Quando tudo é fundado no silêncio
Temos medo dele. Fugimos dele. E, no entanto, carecemos deles como de pão para a boca.
Convidá-lo a estar connosco é, nos nossos dias, quase um acto de heroísmo. Mas é – e muito!- um acto de saúde em todas as dimensões. Mais do que isso: é um acto de quem busca a plenitude no aqui e agora! Essa mesma que não pertence a um momento eufórico, de êxtase pontual, passageiro e epidérmico, mas onde a nossa existência ganha um sentido profundo e nos vemos parte íntima e única da criação.
As decisões mais estruturantes da nossa vida reclamam a sua presença, de uma forma contínua.
É um mundo onde nenhuma palavra chega, mesmo a que ainda não se inventou. É um mundo onde até as palavras caladas sobram.
O silêncio é um amigo poderoso e teimoso. E que bom que assim é!
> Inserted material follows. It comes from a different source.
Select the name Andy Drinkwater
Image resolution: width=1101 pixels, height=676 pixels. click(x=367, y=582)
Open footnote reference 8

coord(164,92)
Banhados que andamos de ruídos procurados ou que vêm ao nosso encontro, do silêncio nos lembramos já só quando a cabeça lateja, as vozes atrapalham e se atropelam, já só quando nem conseguimos discernir as fontes desses ruídos mas carregamos um vazio crescente que nenhuma voz ou palavra pode preencher.
Creio que o caminho do silêncio é aquele que nos permite saborear profundamente a vida. Nem sempre exteriorizar o que vemos e sentimos é uma atitude amorosa connosco próprios e com os que convivemos. O verdadeiro silêncio não castra as palavras nem as atitudes. Sabe encontrar o papel de cada uma. E sabe assumir o seu próprio lugar numa vida desfocada do essencial.
Não tenhamos medo de remover as entranhas, arrumar as gavetas, conviver com a nossa vulnerabilidade. Essa, que o silêncio nos revela. É aí, nesse tempo (in)finito que também percebemos a grandeza de uma vida fundada no silêncio.